My metaphors

Indra’s net, one of my metaphors. image source

In the book Metaphors We Live By, the author George Lakoff makes the case that humans best understand abstract ideas through physical metaphors.

Here is a running list of metaphors that are useful to me:

  • Life is a river. We find ourselves in the present, unable to change the past, able to chart our course to different futures. “You have a right to your actions, but never your action’s fruits.” — The Bhaghavad Gita
  • Time is a rock jar. There are unlimited rocks we can put into the limited jar of our lives.
  • Activism is a ball pit. Any activist cause, for example, disability rights or environmental regeneration, has many individual projects — balls — that can be helpful to the overarching cause. We can be part of the solution by helping a ball or two or three come into being. We don’t have the power to individually “fix” the entire issue. Credit: New Happy by Stephanie Harrison.
  • Love is opening the blinds. Visualize a dark night, and a house illuminated on the inside with all the lights on. Now visualize the blinds opening, letting that light out of the window into the world. This simple visualization helps me get into the embodied feeling of love. A mantra to say while visualizing this: may you be happy, may you have ease, may you feel alive. Credit: New Happy.
  • The mind is a garden. The plants we water, be they weeds or seeds, are the ones that will grow. Credit: Thich Naht Hanh.
  • Indra’s net. This ancient symbol is saying that within each of us is a reflection of the whole universe. Credit: Sharon Saltzberg’s Real life.
  • Positive change is a path, not a lightswitch.
  • People are cracked teacups.
  • A relationship is a venn diagram. There is the overlap, and the relationship you have with yourself.
  • A relationship is a house you co-build.

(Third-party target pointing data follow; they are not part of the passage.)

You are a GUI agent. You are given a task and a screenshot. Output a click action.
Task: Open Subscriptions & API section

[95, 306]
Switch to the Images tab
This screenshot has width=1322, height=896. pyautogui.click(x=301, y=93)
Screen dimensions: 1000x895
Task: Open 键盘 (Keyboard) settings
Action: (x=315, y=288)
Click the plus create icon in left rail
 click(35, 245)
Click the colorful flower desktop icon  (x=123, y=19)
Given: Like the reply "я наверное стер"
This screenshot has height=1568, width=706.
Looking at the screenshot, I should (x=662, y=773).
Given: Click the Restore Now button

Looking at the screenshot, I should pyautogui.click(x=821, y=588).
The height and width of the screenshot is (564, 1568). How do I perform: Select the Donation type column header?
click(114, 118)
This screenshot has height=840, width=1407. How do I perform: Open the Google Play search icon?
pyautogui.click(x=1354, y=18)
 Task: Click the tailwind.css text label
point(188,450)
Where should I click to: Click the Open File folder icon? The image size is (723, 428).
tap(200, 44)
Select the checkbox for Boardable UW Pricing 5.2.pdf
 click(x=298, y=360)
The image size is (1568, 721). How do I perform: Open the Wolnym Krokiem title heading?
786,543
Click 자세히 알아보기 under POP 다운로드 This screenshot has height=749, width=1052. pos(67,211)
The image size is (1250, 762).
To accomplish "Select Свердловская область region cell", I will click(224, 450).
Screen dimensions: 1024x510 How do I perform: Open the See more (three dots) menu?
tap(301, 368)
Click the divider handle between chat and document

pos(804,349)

Credit: John Gotteman and Stephanie Harrison.
  • A romantic partner is a co-artist on life’s tapestry.
  • Values (e.g. friendship, health, learning, love, spirituality) are infinite games, the goal is to keep playing, not to “win” a specific outcome.
  • Heaven and hell are places we visit and create in the present moment, in this here life, not in the future.
  • The prairie fire burns everything down, but activates the seeds and nourishes the earth for new growth.